### DATA PROVIDED

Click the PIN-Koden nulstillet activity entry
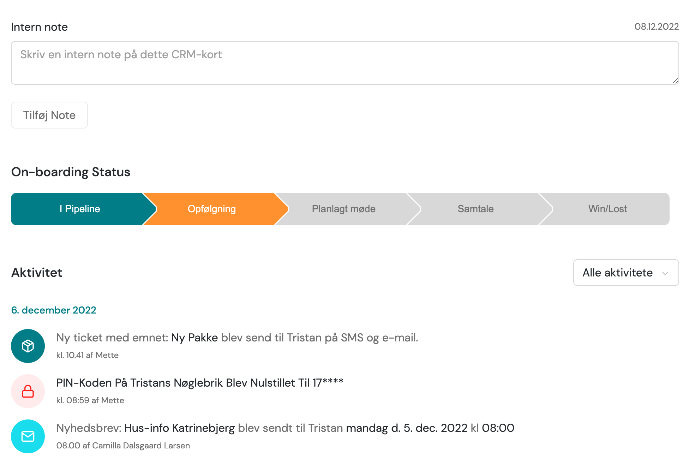coord(200,383)
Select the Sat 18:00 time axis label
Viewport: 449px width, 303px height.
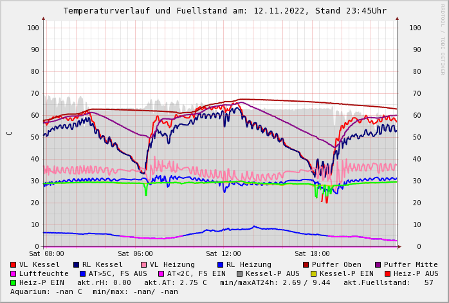[312, 254]
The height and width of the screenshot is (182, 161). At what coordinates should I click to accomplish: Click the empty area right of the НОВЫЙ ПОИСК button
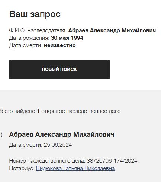135,69
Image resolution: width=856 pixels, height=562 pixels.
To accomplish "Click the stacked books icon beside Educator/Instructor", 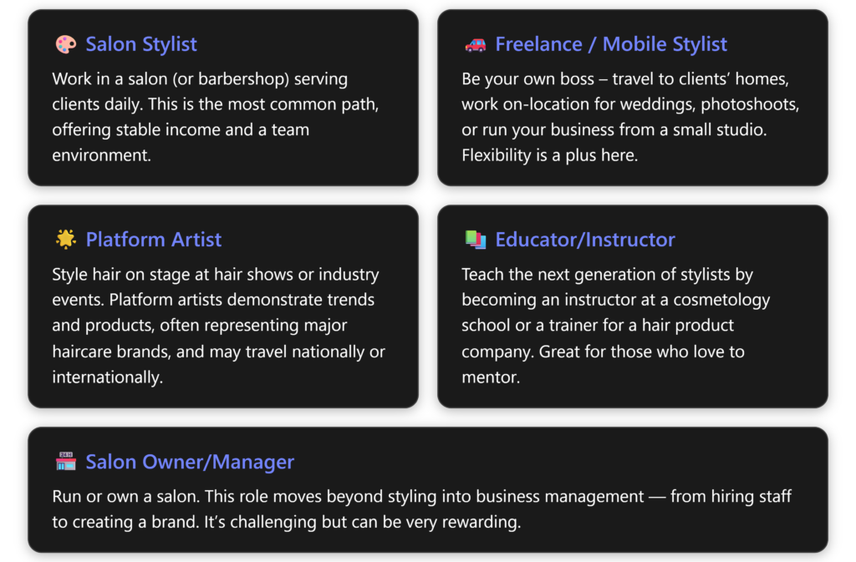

######

» **PROBLEM TO WORK ON**
Would you set down every line of the data above exactly, skipping the pictures?

» **RESPONSE BOX**
Click the PIN-Koden nulstillet activity entry
coord(200,383)
Select the Sat 18:00 time axis label
Viewport: 449px width, 303px height.
[312, 254]
The height and width of the screenshot is (182, 161). At what coordinates should I click to accomplish: Click the empty area right of the НОВЫЙ ПОИСК button
135,69
Image resolution: width=856 pixels, height=562 pixels.
To accomplish "Click the stacked books icon beside Educator/Instructor", 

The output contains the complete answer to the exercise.